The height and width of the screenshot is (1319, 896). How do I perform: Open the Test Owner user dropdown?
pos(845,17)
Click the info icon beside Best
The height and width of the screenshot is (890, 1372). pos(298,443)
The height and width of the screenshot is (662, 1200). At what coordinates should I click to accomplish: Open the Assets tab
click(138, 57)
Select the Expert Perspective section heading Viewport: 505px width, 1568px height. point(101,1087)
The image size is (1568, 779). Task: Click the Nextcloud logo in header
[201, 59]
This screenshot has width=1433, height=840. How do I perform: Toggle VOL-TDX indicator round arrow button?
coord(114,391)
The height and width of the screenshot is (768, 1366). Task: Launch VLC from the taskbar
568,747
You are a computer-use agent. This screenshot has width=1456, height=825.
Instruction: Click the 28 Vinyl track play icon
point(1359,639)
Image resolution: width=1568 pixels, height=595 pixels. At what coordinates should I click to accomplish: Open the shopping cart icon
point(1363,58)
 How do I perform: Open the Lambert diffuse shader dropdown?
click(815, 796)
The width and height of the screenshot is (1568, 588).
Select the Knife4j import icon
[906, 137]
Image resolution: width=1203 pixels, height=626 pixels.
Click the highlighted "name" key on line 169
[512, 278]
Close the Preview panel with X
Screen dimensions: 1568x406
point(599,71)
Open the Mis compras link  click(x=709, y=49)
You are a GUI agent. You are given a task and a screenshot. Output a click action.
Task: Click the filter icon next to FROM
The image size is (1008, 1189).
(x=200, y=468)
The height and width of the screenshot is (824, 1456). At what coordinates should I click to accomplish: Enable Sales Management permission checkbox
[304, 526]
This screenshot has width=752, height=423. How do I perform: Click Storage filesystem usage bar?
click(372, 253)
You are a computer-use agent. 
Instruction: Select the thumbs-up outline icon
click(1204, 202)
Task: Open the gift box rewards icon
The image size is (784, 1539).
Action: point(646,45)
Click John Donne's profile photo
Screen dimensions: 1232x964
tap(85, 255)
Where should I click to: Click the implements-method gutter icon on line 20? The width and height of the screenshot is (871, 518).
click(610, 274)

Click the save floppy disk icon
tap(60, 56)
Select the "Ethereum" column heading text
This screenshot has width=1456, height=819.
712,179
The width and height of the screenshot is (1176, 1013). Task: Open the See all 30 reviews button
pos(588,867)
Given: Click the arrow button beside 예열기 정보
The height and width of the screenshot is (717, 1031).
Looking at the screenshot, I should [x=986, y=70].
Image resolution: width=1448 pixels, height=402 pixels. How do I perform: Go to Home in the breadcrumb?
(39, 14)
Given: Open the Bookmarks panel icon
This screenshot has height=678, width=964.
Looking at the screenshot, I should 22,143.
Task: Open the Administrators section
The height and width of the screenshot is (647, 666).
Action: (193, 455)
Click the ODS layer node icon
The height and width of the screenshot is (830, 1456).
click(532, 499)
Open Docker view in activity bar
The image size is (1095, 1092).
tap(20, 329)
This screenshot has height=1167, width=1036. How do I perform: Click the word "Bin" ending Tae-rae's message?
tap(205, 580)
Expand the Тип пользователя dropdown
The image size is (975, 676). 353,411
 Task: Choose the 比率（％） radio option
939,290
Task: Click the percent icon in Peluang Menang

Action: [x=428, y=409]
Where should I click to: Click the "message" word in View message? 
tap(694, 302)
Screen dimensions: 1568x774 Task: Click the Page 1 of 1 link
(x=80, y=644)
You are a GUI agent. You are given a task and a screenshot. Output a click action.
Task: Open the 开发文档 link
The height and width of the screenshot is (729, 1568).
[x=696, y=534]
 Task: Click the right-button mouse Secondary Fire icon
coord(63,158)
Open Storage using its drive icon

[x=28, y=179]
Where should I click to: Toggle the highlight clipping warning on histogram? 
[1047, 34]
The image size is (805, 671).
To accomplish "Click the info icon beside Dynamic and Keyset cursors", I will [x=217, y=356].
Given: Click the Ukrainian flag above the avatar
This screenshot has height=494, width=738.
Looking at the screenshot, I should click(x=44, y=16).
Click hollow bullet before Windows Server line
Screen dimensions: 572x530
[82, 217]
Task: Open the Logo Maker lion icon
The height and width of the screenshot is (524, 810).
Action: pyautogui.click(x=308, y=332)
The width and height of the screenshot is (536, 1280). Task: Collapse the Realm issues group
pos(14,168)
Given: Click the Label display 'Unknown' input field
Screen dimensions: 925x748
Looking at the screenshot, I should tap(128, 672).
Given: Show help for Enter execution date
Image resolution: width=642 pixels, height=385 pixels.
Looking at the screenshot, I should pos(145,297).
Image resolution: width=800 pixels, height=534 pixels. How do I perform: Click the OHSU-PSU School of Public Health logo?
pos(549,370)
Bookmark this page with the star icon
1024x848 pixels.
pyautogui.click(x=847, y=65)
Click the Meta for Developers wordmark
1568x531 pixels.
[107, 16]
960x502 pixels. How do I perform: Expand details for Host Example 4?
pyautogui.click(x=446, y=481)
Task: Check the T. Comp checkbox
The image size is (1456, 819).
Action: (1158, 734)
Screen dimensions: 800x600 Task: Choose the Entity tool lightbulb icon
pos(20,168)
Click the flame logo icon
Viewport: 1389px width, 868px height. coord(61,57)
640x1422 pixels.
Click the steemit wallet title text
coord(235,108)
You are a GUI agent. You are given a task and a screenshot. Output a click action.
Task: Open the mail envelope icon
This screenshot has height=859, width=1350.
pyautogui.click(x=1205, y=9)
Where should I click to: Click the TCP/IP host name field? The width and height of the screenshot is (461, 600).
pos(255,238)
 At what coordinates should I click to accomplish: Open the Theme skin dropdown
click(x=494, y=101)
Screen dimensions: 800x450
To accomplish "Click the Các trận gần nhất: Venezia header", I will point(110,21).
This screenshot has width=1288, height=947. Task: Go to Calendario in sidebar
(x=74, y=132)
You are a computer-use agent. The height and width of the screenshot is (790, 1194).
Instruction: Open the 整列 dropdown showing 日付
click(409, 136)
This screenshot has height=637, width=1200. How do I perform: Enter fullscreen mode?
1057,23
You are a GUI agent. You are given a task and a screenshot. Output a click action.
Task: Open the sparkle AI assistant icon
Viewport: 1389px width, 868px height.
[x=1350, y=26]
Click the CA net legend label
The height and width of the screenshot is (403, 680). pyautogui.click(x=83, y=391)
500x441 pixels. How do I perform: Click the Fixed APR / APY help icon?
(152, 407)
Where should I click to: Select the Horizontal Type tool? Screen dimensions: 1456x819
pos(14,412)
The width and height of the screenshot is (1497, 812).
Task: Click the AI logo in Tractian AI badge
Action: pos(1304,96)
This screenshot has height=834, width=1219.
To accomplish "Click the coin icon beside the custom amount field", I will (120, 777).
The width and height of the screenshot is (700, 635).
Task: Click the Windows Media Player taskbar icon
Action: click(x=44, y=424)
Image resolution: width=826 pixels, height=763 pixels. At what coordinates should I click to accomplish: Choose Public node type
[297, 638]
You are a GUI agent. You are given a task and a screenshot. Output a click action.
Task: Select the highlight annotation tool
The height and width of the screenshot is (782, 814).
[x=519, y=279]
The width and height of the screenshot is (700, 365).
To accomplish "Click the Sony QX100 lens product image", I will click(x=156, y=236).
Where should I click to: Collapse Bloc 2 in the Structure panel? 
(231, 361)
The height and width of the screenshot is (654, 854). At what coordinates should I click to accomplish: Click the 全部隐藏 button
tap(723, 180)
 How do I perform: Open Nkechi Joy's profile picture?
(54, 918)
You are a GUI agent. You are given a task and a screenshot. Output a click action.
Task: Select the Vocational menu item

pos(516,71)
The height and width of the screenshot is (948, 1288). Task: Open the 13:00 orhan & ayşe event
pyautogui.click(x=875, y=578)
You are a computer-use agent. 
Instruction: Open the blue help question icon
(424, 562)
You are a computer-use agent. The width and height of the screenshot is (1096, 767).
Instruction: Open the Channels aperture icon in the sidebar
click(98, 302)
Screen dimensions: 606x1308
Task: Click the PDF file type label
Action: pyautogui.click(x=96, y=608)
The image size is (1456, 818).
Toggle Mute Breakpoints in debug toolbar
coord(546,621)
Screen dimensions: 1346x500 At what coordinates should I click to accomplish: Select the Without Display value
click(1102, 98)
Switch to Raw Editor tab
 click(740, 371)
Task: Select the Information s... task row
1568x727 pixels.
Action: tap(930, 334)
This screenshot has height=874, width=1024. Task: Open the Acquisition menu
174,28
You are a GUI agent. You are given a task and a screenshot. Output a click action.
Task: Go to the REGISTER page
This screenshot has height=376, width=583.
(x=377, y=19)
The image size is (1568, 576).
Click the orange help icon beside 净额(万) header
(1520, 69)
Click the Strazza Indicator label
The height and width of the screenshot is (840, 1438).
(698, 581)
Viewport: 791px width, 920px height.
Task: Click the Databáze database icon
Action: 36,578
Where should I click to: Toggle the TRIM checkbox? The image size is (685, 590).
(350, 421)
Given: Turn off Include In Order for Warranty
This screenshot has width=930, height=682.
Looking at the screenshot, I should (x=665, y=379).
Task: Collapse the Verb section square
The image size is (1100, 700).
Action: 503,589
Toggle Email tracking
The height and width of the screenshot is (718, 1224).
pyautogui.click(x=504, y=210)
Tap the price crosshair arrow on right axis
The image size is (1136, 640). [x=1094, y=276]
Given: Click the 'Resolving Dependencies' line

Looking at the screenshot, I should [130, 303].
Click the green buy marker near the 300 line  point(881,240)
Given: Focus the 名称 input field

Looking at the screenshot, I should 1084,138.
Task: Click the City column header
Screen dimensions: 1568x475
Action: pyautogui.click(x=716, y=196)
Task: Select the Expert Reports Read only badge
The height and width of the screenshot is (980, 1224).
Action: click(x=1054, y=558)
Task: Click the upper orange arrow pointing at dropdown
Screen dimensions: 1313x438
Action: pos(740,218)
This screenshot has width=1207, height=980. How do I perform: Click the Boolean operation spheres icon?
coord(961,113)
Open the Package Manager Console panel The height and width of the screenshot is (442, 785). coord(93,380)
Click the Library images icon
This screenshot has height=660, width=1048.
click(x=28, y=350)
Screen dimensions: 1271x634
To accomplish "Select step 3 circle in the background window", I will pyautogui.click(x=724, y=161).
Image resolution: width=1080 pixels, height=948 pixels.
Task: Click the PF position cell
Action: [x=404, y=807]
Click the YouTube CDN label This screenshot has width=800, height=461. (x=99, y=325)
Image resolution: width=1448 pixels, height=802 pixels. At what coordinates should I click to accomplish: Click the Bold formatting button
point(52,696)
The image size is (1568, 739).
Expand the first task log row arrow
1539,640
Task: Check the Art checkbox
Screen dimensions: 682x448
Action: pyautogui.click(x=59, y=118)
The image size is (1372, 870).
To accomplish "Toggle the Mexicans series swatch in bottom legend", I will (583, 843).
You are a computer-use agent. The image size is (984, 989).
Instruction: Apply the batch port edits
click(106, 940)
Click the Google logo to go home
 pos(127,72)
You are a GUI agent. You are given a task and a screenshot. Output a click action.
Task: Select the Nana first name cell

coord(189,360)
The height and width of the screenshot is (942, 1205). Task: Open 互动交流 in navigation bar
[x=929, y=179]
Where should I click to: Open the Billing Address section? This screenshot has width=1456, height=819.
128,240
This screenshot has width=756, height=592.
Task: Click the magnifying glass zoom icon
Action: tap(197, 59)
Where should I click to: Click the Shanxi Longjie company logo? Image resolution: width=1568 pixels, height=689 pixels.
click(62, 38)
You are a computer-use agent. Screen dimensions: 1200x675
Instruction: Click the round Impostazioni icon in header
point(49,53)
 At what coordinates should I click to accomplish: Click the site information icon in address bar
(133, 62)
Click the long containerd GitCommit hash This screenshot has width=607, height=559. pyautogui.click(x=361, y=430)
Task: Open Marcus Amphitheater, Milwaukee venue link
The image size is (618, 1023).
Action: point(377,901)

- - - - -

_Objective_: Return every line of the material above that contains the word "text".

_Finished task_:
Select the "Ethereum" column heading text
Click the steemit wallet title text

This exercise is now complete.